● **Task**
Repeat the listing in full. Nothing may be added or left out.

(Records provided Opens)

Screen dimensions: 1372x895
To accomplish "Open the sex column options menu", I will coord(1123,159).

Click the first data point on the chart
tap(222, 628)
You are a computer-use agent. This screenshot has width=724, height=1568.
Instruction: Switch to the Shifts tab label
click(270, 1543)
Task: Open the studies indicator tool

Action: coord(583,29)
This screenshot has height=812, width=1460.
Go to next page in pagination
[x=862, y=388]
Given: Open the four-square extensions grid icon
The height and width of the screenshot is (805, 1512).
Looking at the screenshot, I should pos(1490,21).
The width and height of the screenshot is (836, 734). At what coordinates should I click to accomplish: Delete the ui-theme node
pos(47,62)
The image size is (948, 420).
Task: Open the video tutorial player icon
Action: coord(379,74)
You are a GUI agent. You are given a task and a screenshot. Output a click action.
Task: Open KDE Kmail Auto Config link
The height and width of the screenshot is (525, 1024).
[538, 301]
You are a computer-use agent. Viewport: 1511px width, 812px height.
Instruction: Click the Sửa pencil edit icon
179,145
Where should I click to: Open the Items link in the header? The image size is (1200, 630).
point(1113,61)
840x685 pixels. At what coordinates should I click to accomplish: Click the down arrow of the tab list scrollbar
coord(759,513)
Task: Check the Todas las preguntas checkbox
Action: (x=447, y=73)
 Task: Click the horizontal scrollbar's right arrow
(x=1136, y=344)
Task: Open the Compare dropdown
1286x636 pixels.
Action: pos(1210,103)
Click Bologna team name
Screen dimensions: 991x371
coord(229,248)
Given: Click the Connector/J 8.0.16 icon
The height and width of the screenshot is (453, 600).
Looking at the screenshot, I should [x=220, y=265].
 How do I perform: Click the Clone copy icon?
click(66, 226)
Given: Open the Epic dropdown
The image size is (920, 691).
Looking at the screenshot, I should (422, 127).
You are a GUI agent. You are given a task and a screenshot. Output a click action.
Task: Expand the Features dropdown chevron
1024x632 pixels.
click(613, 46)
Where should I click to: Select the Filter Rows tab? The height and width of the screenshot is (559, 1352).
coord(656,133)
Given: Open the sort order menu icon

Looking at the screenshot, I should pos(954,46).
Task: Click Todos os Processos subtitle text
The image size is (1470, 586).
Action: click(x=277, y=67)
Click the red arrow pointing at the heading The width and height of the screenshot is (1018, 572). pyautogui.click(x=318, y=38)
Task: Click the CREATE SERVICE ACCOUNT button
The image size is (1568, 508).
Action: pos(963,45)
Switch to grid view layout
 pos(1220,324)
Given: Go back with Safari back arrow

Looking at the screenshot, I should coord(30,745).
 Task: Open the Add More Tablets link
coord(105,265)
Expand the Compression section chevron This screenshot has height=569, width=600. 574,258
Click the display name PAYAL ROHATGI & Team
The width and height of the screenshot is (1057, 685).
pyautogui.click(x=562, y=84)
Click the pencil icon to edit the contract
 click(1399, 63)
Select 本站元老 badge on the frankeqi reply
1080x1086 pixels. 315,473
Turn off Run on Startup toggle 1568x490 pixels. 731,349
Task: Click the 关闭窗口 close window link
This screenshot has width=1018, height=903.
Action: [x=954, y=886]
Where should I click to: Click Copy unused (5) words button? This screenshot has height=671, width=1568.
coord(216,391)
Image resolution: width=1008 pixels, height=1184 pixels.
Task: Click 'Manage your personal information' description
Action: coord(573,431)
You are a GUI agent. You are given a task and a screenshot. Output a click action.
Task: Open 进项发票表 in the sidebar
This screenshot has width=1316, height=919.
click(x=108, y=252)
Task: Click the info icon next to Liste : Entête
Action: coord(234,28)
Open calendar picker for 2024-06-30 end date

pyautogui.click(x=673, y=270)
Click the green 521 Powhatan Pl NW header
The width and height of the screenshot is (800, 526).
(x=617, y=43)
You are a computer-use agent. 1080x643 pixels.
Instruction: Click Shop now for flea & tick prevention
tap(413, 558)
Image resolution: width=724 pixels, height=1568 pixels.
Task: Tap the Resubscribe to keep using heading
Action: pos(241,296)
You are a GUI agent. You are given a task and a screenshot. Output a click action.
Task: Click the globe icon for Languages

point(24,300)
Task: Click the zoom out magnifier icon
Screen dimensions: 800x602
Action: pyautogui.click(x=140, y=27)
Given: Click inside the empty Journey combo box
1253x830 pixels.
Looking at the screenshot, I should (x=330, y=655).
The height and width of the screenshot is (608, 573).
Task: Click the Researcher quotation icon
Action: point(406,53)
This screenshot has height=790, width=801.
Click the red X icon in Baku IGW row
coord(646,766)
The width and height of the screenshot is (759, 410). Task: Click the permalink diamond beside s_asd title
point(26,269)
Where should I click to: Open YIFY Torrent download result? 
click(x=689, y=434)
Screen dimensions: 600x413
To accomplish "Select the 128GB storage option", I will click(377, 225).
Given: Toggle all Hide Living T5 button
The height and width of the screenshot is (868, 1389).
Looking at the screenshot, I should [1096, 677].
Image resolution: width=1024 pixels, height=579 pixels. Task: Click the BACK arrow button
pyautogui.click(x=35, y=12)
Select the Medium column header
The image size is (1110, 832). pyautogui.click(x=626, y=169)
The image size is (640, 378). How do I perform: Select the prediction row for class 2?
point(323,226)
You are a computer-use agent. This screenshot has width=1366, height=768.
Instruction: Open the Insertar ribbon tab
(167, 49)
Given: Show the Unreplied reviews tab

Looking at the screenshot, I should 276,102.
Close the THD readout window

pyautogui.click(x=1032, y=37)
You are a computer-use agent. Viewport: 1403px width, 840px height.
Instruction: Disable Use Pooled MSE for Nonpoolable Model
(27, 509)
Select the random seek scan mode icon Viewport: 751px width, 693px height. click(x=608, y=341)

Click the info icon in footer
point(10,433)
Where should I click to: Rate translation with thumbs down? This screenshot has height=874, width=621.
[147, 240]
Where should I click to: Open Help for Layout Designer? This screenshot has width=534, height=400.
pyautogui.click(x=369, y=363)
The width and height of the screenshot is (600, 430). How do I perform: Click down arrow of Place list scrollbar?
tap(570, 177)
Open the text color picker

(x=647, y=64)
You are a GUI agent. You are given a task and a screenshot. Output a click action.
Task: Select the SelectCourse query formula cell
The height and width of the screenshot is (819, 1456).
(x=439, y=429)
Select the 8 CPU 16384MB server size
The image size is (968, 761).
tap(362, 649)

(Records provided Closes)

● **Result for this task**
Screen dimensions: 1372x895
To accomplish "Open the sex column options menu", I will coord(1123,159).

Click the first data point on the chart
tap(222, 628)
You are a computer-use agent. This screenshot has width=724, height=1568.
Instruction: Switch to the Shifts tab label
click(270, 1543)
Task: Open the studies indicator tool

Action: coord(583,29)
This screenshot has height=812, width=1460.
Go to next page in pagination
[x=862, y=388]
Given: Open the four-square extensions grid icon
The height and width of the screenshot is (805, 1512).
Looking at the screenshot, I should pos(1490,21).
The width and height of the screenshot is (836, 734). At what coordinates should I click to accomplish: Delete the ui-theme node
pos(47,62)
The image size is (948, 420).
Task: Open the video tutorial player icon
Action: coord(379,74)
You are a GUI agent. You are given a task and a screenshot. Output a click action.
Task: Open KDE Kmail Auto Config link
The height and width of the screenshot is (525, 1024).
[538, 301]
You are a computer-use agent. Viewport: 1511px width, 812px height.
Instruction: Click the Sửa pencil edit icon
179,145
Where should I click to: Open the Items link in the header? The image size is (1200, 630).
point(1113,61)
840x685 pixels. At what coordinates should I click to accomplish: Click the down arrow of the tab list scrollbar
coord(759,513)
Task: Check the Todas las preguntas checkbox
Action: (x=447, y=73)
 Task: Click the horizontal scrollbar's right arrow
(x=1136, y=344)
Task: Open the Compare dropdown
1286x636 pixels.
Action: pos(1210,103)
Click Bologna team name
Screen dimensions: 991x371
coord(229,248)
Given: Click the Connector/J 8.0.16 icon
The height and width of the screenshot is (453, 600).
Looking at the screenshot, I should [x=220, y=265].
 How do I perform: Click the Clone copy icon?
click(66, 226)
Given: Open the Epic dropdown
The image size is (920, 691).
Looking at the screenshot, I should (422, 127).
You are a GUI agent. You are given a task and a screenshot. Output a click action.
Task: Expand the Features dropdown chevron
1024x632 pixels.
click(613, 46)
Where should I click to: Select the Filter Rows tab? The height and width of the screenshot is (559, 1352).
coord(656,133)
Given: Open the sort order menu icon

Looking at the screenshot, I should pos(954,46).
Task: Click Todos os Processos subtitle text
The image size is (1470, 586).
Action: click(x=277, y=67)
Click the red arrow pointing at the heading The width and height of the screenshot is (1018, 572). pyautogui.click(x=318, y=38)
Task: Click the CREATE SERVICE ACCOUNT button
The image size is (1568, 508).
Action: pos(963,45)
Switch to grid view layout
 pos(1220,324)
Given: Go back with Safari back arrow

Looking at the screenshot, I should coord(30,745).
 Task: Open the Add More Tablets link
coord(105,265)
Expand the Compression section chevron This screenshot has height=569, width=600. 574,258
Click the display name PAYAL ROHATGI & Team
The width and height of the screenshot is (1057, 685).
pyautogui.click(x=562, y=84)
Click the pencil icon to edit the contract
 click(1399, 63)
Select 本站元老 badge on the frankeqi reply
1080x1086 pixels. 315,473
Turn off Run on Startup toggle 1568x490 pixels. 731,349
Task: Click the 关闭窗口 close window link
This screenshot has width=1018, height=903.
Action: [x=954, y=886]
Where should I click to: Click Copy unused (5) words button? This screenshot has height=671, width=1568.
coord(216,391)
Image resolution: width=1008 pixels, height=1184 pixels.
Task: Click 'Manage your personal information' description
Action: coord(573,431)
You are a GUI agent. You are given a task and a screenshot. Output a click action.
Task: Open 进项发票表 in the sidebar
This screenshot has width=1316, height=919.
click(x=108, y=252)
Task: Click the info icon next to Liste : Entête
Action: coord(234,28)
Open calendar picker for 2024-06-30 end date

pyautogui.click(x=673, y=270)
Click the green 521 Powhatan Pl NW header
The width and height of the screenshot is (800, 526).
(x=617, y=43)
You are a computer-use agent. 1080x643 pixels.
Instruction: Click Shop now for flea & tick prevention
tap(413, 558)
Image resolution: width=724 pixels, height=1568 pixels.
Task: Tap the Resubscribe to keep using heading
Action: pos(241,296)
You are a GUI agent. You are given a task and a screenshot. Output a click action.
Task: Click the globe icon for Languages

point(24,300)
Task: Click the zoom out magnifier icon
Screen dimensions: 800x602
Action: pyautogui.click(x=140, y=27)
Given: Click inside the empty Journey combo box
1253x830 pixels.
Looking at the screenshot, I should (x=330, y=655).
The height and width of the screenshot is (608, 573).
Task: Click the Researcher quotation icon
Action: point(406,53)
This screenshot has height=790, width=801.
Click the red X icon in Baku IGW row
coord(646,766)
The width and height of the screenshot is (759, 410). Task: Click the permalink diamond beside s_asd title
point(26,269)
Where should I click to: Open YIFY Torrent download result? 
click(x=689, y=434)
Screen dimensions: 600x413
To accomplish "Select the 128GB storage option", I will click(377, 225).
Given: Toggle all Hide Living T5 button
The height and width of the screenshot is (868, 1389).
Looking at the screenshot, I should [1096, 677].
Image resolution: width=1024 pixels, height=579 pixels. Task: Click the BACK arrow button
pyautogui.click(x=35, y=12)
Select the Medium column header
The image size is (1110, 832). pyautogui.click(x=626, y=169)
The image size is (640, 378). How do I perform: Select the prediction row for class 2?
point(323,226)
You are a computer-use agent. This screenshot has width=1366, height=768.
Instruction: Open the Insertar ribbon tab
(167, 49)
Given: Show the Unreplied reviews tab

Looking at the screenshot, I should 276,102.
Close the THD readout window

pyautogui.click(x=1032, y=37)
You are a computer-use agent. Viewport: 1403px width, 840px height.
Instruction: Disable Use Pooled MSE for Nonpoolable Model
(27, 509)
Select the random seek scan mode icon Viewport: 751px width, 693px height. click(x=608, y=341)

Click the info icon in footer
point(10,433)
Where should I click to: Rate translation with thumbs down? This screenshot has height=874, width=621.
[147, 240]
Where should I click to: Open Help for Layout Designer? This screenshot has width=534, height=400.
pyautogui.click(x=369, y=363)
The width and height of the screenshot is (600, 430). How do I perform: Click down arrow of Place list scrollbar?
tap(570, 177)
Open the text color picker

(x=647, y=64)
You are a GUI agent. You are given a task and a screenshot. Output a click action.
Task: Select the SelectCourse query formula cell
The height and width of the screenshot is (819, 1456).
(x=439, y=429)
Select the 8 CPU 16384MB server size
The image size is (968, 761).
tap(362, 649)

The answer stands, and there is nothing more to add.